И только на улице я заметил, что за нами неотступно следует молодка с грудным ребенком на руках.

– Это моя жена – Сашенька! – представил ее Алексей, светло улыбаясь и нежно касаясь ладонью ее плеча. – А это наш сын Кирюша! Кирилл Алексеевич. Уснул мальчонка…

Я тоже представился, непроизвольно наклонившись к мадонне с младенцем, приблизив руку к сердцу, успев разглядеть ее большеглазое лицо, излучающее внутреннее обаяние.

– Иван! Мы школьные друзья с Алексеем… – У меня вдруг перехватило дыхание, будто перед рыданной волной.

– Простите… Трудно говорить… Но ведь два часа назад, чтобы навестить его, я ходил на кладбище… Оставил цветы на могилке… Просто чудо какое-то… Живой… Не верится даже… Боюсь радоваться… чтоб не спугнуть свершившееся чудо…

– Да вы не волнуйтесь, – улыбнулась Саша, – никуда он от нас с Кирюшей теперь не денется. Жить теперь ему до ста лет…

– Не сглазь, Сашенька, – вежливо придержал жену Алексей, в задумчивости наблюдая поверх дальних верхушек заоградных тополей, над которыми кружили горластые черные птицы.

– У нас вся жизнь еще впереди – не жил ведь – то боролся за жизнь, то воевал против жизни, растрачивая на все свое здоровье… Теперь вот только и начал жить. – Он ласково обнял жену и нежно лизнул взглядом личико спящего сына. – Начали жить… Что там, впереди, кто знает?

Укорачивая возникшую паузу, спрашиваю:

– Ну, как же это получилось, Лех, что тебя похоронили-то?

– Да я и сам долго не знал…

– Ведь кого-то же похоронили на нашем кладбище.

– В этом-то и весь трагизм… Уму непостижимо! Такого пришлось насмотреться! Такое узнал, что жить расхотелось…

Жена перебила:

– Может, поедем к нам, там и повспоминаете… Встречу отметим…

– Нет-нет! – поднял я руки. – У меня билет на руках, через три часа нужно быть на вокзале.

Необдуманно ляпнул про билет. Ну что он по сравнению с посиделками в таком приятном обществе? Ну не уехал бы сегодня, уехал бы завтра… Уже и отступать поздно.

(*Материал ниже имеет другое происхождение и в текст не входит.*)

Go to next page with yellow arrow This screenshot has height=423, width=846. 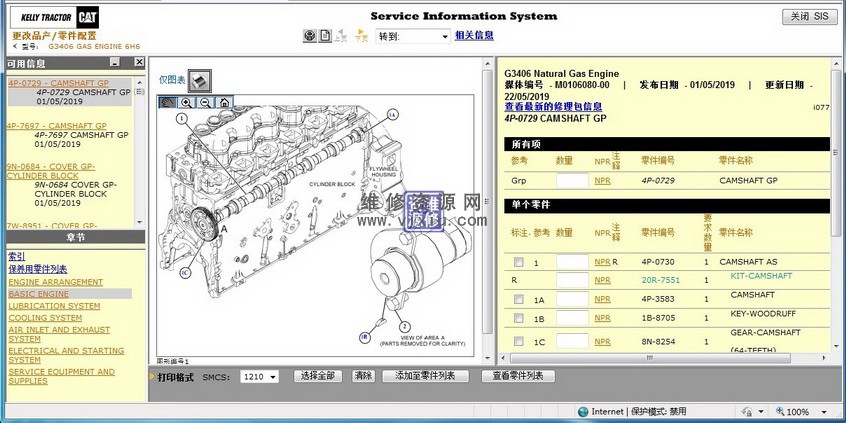coord(362,36)
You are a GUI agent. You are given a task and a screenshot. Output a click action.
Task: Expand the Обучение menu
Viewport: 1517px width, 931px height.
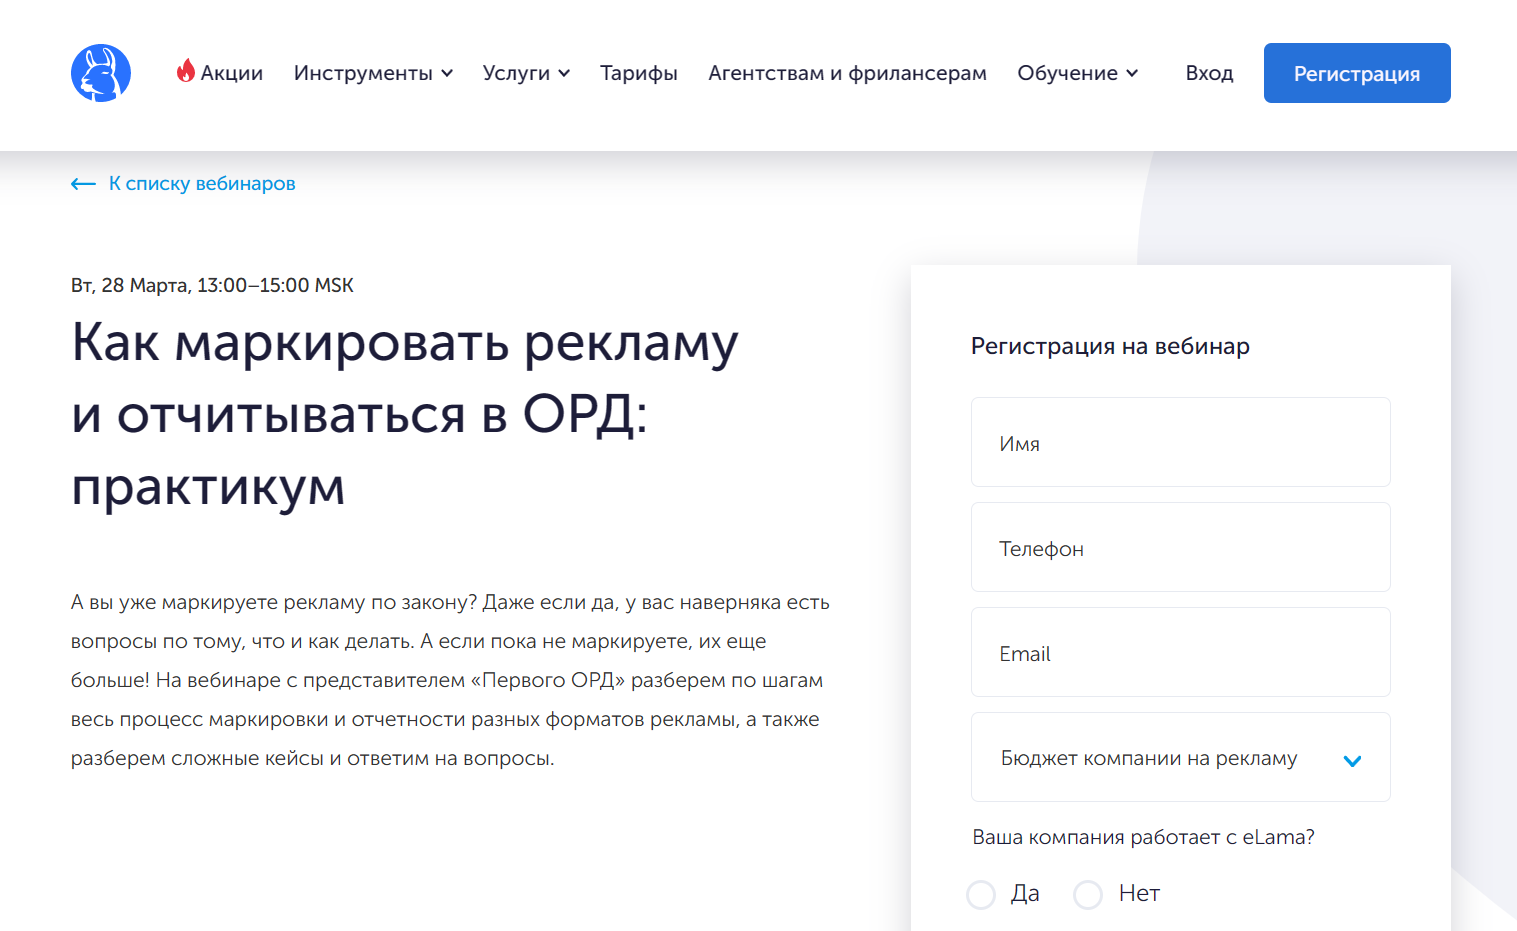[x=1077, y=73]
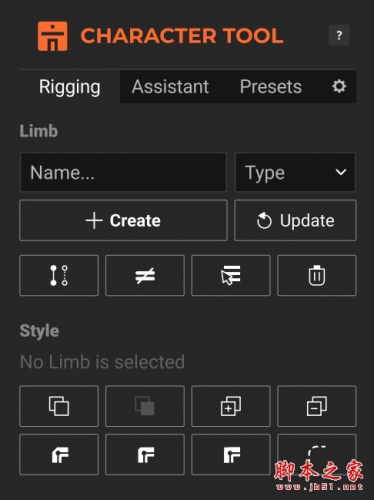Select the square corner joint style icon
This screenshot has height=500, width=374.
231,455
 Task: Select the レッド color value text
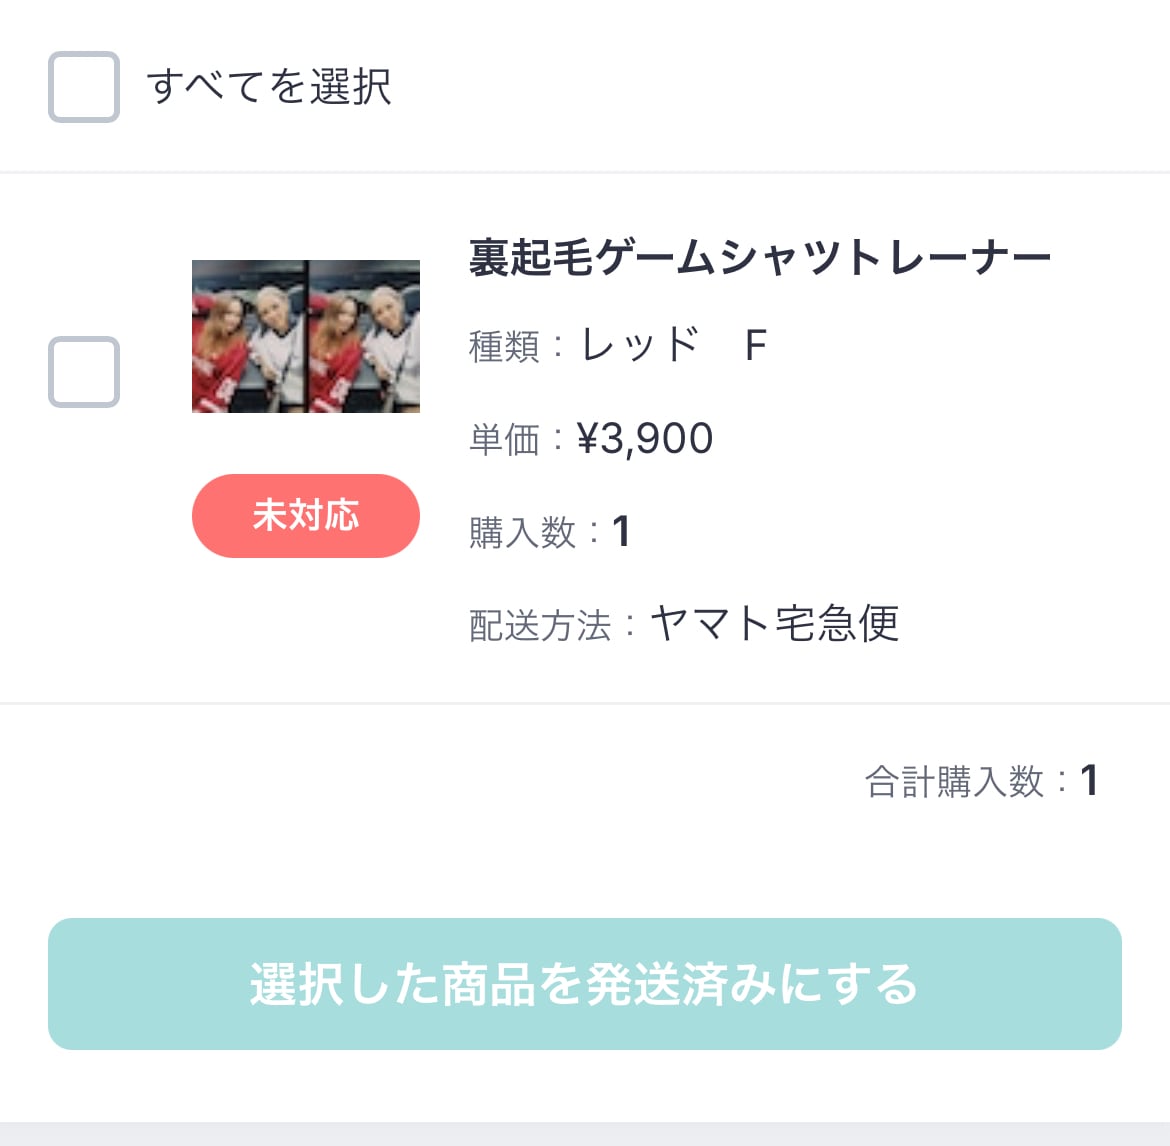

– Ну хорошо, – с пониманием начала Сашенька, – я вам не стану мешать, вон под сиренью скамейка, в стороне от аллеи, садитесь и беседуйте, а мы с Кирюшей погуляем, может, на базарчик загляну – ты, Леш, не волнуйся. Идите, идите…

Обнявшись, как братья, мы направились к скамье в укромном месте. Прогретый солнцем парк был весел и красив. Из храма еще не выходили прихожане, на аллеях почти никого не видно. Уютное место располагало к задушевным беседам.

Запоздало прижались, щека к щеке.

– В первое мгновение увидев тебя, чуть с ума не сошел, – говорю почти шепотом, ощущая набегавшую волну нежности и солидарности к потерянному было другу.

– Думал, что мой дух тебе померещился? – с деланной веселостью произнес Леха, но глаза его не были веселыми, в них, попеременно сменяясь, отражалось то глубинное страдание, то душевное блаженство.

– Конечно, – согласился я, – только что помянул тебя на кладбище, а тут такая картина…

– А я вот, несмотря ни на что, жив. – Он улыбнулся. Улыбка была вымученной и горькой.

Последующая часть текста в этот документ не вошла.